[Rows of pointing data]
━━━━━━━━━━

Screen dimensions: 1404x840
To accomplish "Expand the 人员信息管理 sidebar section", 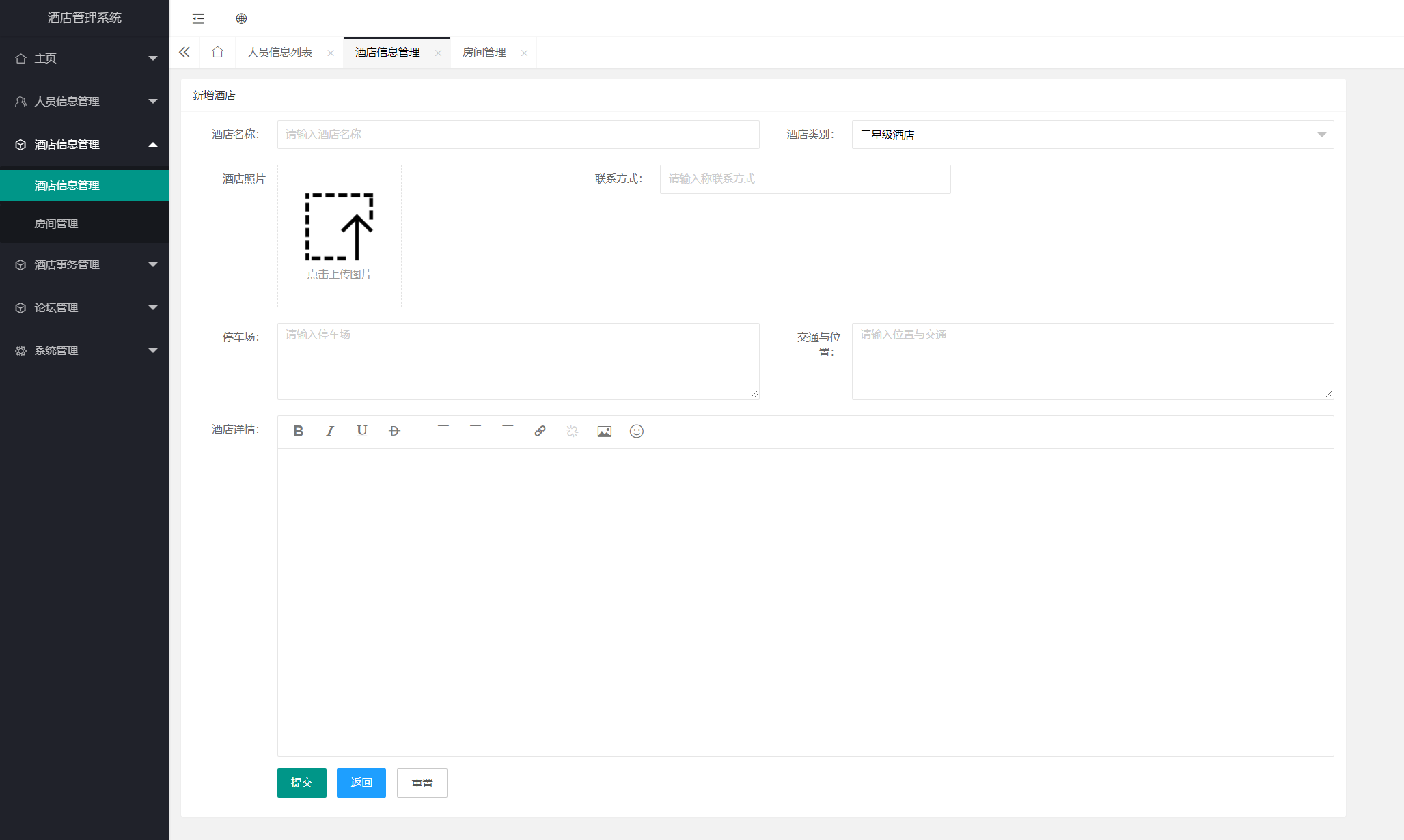I will coord(85,101).
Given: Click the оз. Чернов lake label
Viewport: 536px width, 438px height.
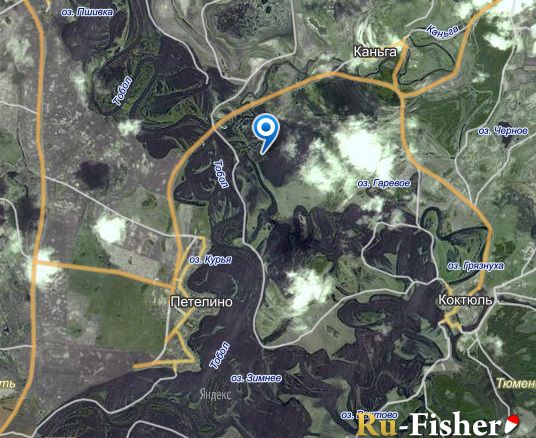Looking at the screenshot, I should coord(502,131).
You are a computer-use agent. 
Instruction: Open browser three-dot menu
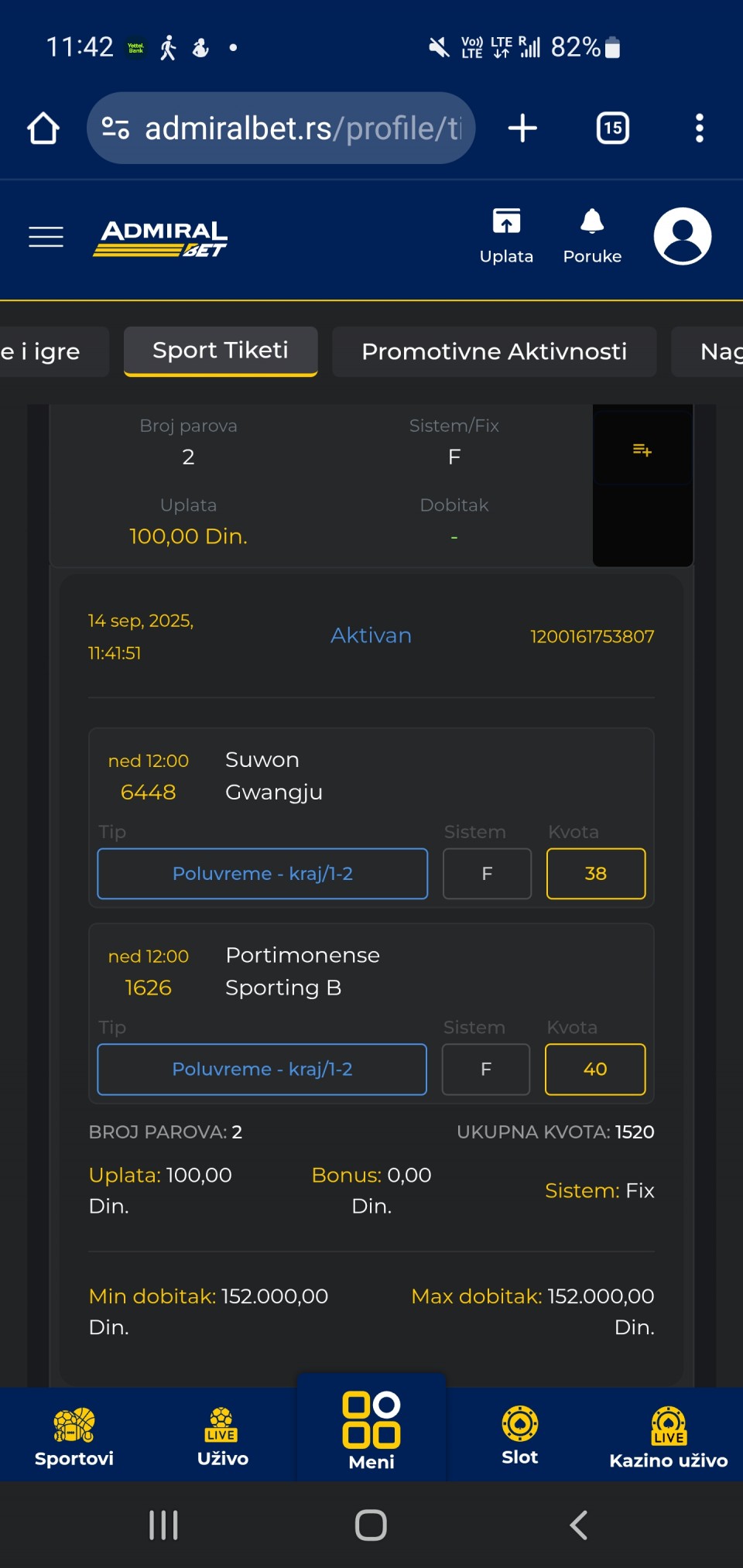(x=700, y=128)
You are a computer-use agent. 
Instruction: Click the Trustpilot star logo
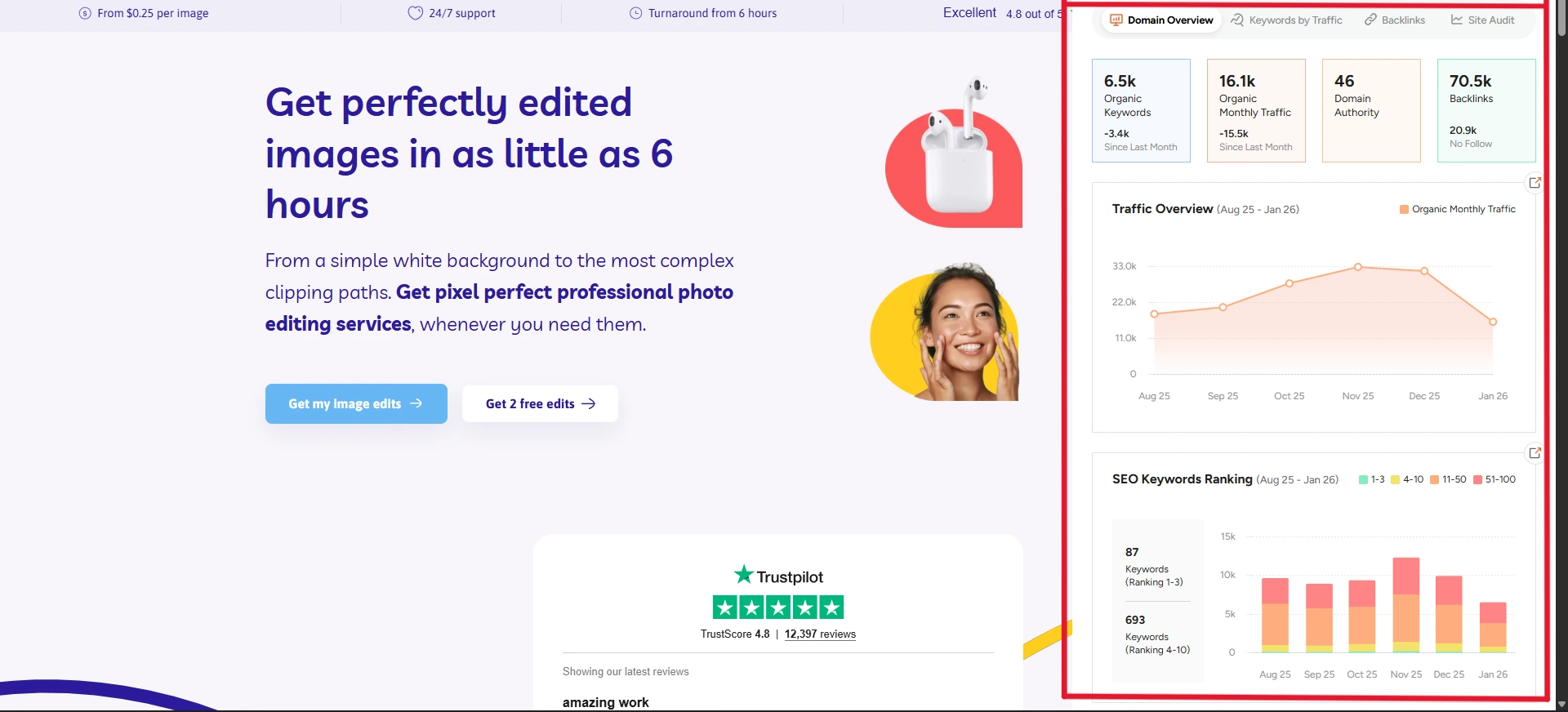[x=743, y=575]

━━━━━━━━━━

-- Exercise --
In the items running from the line containing "Given: Click the оз. Чернов lake label" through the end of the items, swap "Instruction" for "Command" and change nothing else. Reproduce only that part, with the pictures left out.

-- Solution for this task --
Given: Click the оз. Чернов lake label
Viewport: 536px width, 438px height.
Looking at the screenshot, I should coord(502,131).
You are a computer-use agent. 
Command: Open browser three-dot menu
(x=700, y=128)
You are a computer-use agent. 
Command: Click the Trustpilot star logo
[x=743, y=575]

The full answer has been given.